WRITTEN
It Always Takes Too Long
It always takes longer to find a problem than it should. Moving through the troubleshooting process often feels like swimming in molasses—it’s never fast enough or far enough to get the application back up and running before that crucial deadline. The “swimming in molasses effect” doesn’t end when the problem is found out, either—repairing the problem requires juggling a thousand variables, most of which are unknown, combined with the wit and sagacity of a soothsayer to work with vendors, code releases, and unintended consequences.
It’s enough to make a network engineer want to find a mountain top and assume an all-knowing pose—even if they don’t know anything at all.
The problem of taking longer, though, applies in every area of computer networking. It takes too long for the packet to get there, it takes to long for the routing protocol to converge, it takes too long to support a new application or server. It takes so long to create and validate a network design change that the hardware, software and processes created are obsolete before they are used.
Why does it always take too long? A short story often told to me by my Grandfather—a farmer—might help.
One morning a farmer got early in the morning, determined to throw some hay down to the horses in the stable. While getting dressed, he noticed one of the buttons on his shirt was loose. “No time for that now,” he thought, “I’ll deal with it later.” Getting out to the barn, he climbed up the ladder to the loft, and picked up a pitchfork. When he drove the fork into the hay, the handle broke.
He sighed, took the broken pieces down the ladder, and headed over to his shed to replace the handle—but when he got there, he realized he didn’t have a new handle that would fit. Sighing again, he took the broken pieces to his old trusty truck and headed into town—arriving before the hardware store opened. “Well, I’m already here, might as well get some coffee,” he thought, so he headed to the diner. After a bit, he headed to the store to buy a handle—but just as he walked out past the door, the loose button caught on the handle, popping off.
It took a few minutes to search for the lost button, but he found it and headed over to the cleaners to have it sewn back on “real fast.” Well, he couldn’t wander around town in his undershirt, so he just stepped next door to the barber’s, where there were a few friendly games of checkers already in progress. He played a couple of games, then the barber came out to remind him that he needed a haircut (a thing barbers tend to do all the time for some reason), so he decided to have it done. “Might was well not waste the time in town now I’m here,” he thought.
The haircut finished, he went back to get his shirt, and realized it was just about lunch.
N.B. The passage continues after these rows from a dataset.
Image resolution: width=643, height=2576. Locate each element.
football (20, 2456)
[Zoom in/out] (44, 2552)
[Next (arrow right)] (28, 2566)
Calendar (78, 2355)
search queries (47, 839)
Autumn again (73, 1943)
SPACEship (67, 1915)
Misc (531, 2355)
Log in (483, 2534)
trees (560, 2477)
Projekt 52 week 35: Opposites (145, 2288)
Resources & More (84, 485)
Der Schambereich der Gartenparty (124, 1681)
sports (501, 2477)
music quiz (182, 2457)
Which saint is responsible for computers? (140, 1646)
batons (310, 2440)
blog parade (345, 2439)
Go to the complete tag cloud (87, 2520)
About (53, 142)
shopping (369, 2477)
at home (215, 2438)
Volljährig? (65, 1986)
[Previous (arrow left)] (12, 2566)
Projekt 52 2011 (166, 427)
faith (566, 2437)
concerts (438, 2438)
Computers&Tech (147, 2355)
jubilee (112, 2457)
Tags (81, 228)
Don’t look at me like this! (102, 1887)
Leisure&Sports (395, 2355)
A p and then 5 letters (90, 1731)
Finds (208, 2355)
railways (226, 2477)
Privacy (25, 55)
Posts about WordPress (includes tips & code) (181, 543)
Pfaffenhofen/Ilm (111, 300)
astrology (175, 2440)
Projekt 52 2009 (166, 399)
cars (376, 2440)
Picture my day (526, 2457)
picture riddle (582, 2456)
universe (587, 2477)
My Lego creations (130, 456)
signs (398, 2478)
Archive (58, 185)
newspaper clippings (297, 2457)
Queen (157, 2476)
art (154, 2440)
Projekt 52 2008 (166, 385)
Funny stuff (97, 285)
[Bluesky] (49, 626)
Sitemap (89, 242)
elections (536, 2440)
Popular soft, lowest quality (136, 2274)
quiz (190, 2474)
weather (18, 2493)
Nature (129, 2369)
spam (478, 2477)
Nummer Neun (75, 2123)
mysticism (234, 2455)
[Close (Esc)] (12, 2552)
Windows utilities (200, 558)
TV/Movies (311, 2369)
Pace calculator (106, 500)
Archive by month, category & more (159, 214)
Back to the diner again. Once he was done, he jumped in his truck and headed back to the farm. And then he realized—the horses were hungry, the hay hadn’t been pitched, and … his pitchfork was broken.
And this is why it always takes longer than it should to get anything done with a network. You take the call and listen to the customer talk about what the application is doing, which takes a half an hour. You then think about what might be wrong, perhaps kicking a few routers “just for good measure” before you start troubleshooting in earnest. You look for a piece of information you need to understand the problem, only to find the telemetry system doesn’t collect that data “yet”—so you either open a ticket (a process that takes a half an hour), or you “fix it now” (which takes several hours). Once you have that information, you form a theory, so you telnet into a network device to check on a few things… only to discover the device you’re looking at has the wrong version of code… This requires a maintenance window to fix, so you put in a request…
Once you even figure out what the problem is, you encounter a series of hurdles lined up in front of you. The code needs to be upgraded, but you have to contact the vendor to make certain the new code supports all the “stuff” you need. The configuration has to be changed, but you have to determine if the change will impact all the other applications on the network. You have to juggle a seemingly infinite number of unintended consequences in a complex maze of software and hardware and people and processes.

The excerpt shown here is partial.